(Excerpt from a data file)
----
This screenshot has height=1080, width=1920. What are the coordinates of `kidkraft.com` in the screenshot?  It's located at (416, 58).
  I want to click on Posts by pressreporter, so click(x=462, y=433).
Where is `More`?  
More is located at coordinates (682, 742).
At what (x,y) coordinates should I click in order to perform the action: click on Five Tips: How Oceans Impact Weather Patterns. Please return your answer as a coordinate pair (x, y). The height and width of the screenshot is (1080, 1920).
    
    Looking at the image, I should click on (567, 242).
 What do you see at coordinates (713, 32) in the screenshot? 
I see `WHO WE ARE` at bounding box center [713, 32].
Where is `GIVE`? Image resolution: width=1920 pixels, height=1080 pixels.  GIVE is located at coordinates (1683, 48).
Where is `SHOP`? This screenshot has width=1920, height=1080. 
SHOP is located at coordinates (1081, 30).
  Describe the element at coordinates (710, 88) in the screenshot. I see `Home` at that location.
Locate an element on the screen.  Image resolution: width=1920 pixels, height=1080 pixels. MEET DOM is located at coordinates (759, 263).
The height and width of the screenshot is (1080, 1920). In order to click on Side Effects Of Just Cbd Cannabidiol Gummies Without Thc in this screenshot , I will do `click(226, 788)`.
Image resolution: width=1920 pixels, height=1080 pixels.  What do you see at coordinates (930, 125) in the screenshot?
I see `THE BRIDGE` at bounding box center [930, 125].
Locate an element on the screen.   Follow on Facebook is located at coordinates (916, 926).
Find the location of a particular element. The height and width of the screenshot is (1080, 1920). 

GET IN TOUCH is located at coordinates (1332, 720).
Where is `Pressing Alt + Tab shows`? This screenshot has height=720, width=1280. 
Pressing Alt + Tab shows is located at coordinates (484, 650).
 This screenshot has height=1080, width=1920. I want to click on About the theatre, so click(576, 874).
----
Show every line of the listing above that contains the word "located", treating uppercase and lowercase as different.

SOLVED PROBLEM
This screenshot has height=1080, width=1920. What are the coordinates of `kidkraft.com` in the screenshot?  It's located at (416, 58).
More is located at coordinates (682, 742).
Where is `GIVE`? Image resolution: width=1920 pixels, height=1080 pixels.  GIVE is located at coordinates (1683, 48).
SHOP is located at coordinates (1081, 30).
Locate an element on the screen.  Image resolution: width=1920 pixels, height=1080 pixels. MEET DOM is located at coordinates (759, 263).
Locate an element on the screen.   Follow on Facebook is located at coordinates (916, 926).
GET IN TOUCH is located at coordinates (1332, 720).
Pressing Alt + Tab shows is located at coordinates (484, 650).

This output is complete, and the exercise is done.